We have therefore gained evidence to support the idea that all ravens are black -by looking at a banana.

Wikipedia provides a long list of solutions to this problem. But the solution might be quite straightforward:

(4) There are far more black objects than there are ravens.

(5) There is a limited number non-black objects (call this n).

(6) One of these happens not to be a raven.

(7) If all of the non-black objects are also non-ravens, proposition (1) is true.

(8) By proving that 1 of the n non-black objects is indeed not a raven (i.e. proving that the banana is yellow), we have completed a very, very, very small fraction (1/n) of our proof that all ravens are black.

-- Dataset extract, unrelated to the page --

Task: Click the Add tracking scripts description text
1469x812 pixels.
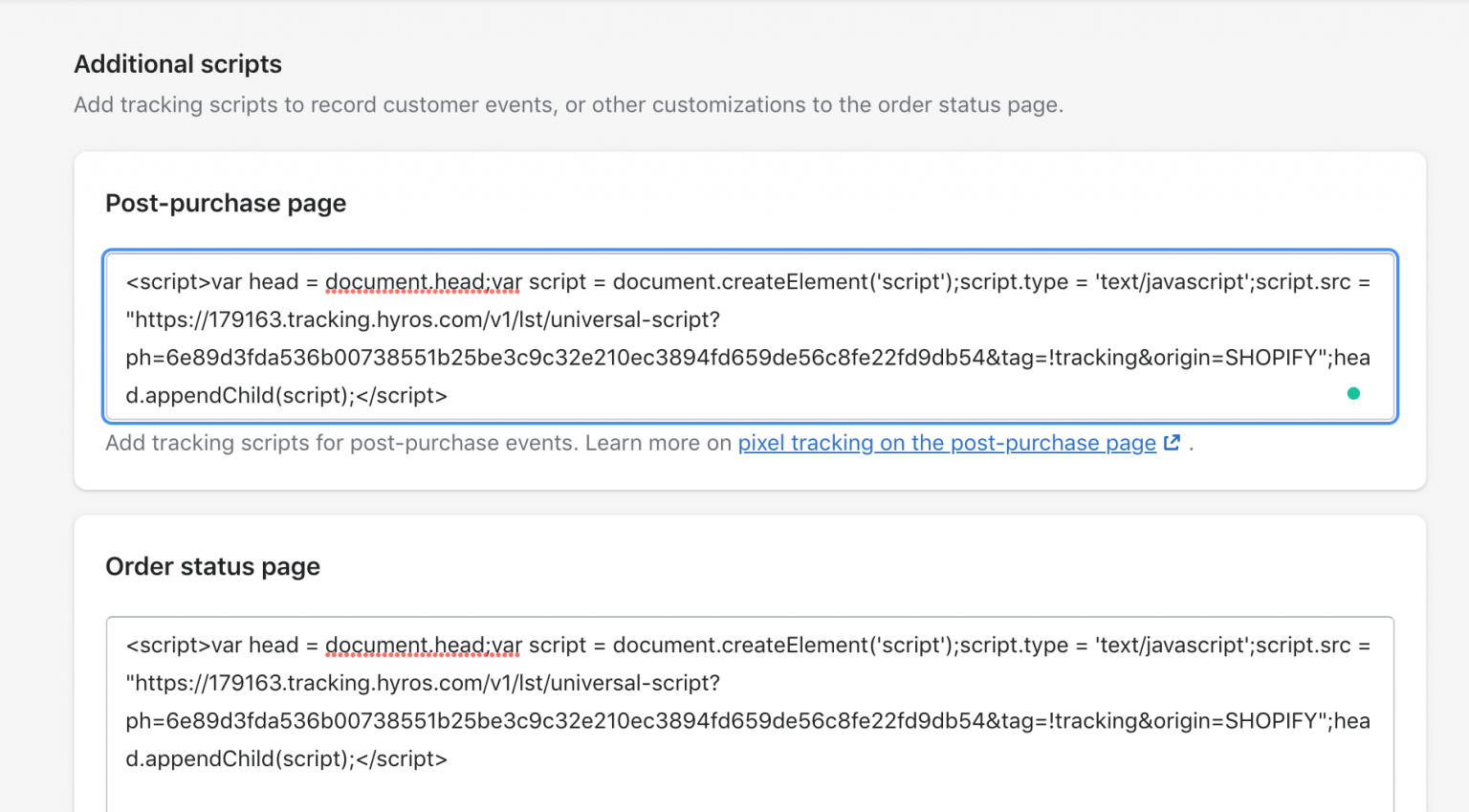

In order to prove the proposition that all ravens are black, we would have to prove that all of the n non-black objects are non-ravens.

This process is not confined only to ravens. You could replace ‘raven’ with ‘planet’ or ‘galaxy’ (with the appropriate colour) and obtain the same result – provided that the assumption of your object of choice having only one colour is a reasonable one to make.

So do not doubt the wisdom of the banana – it can give you a (very, very small) amount of evidence about almost anything you want it to.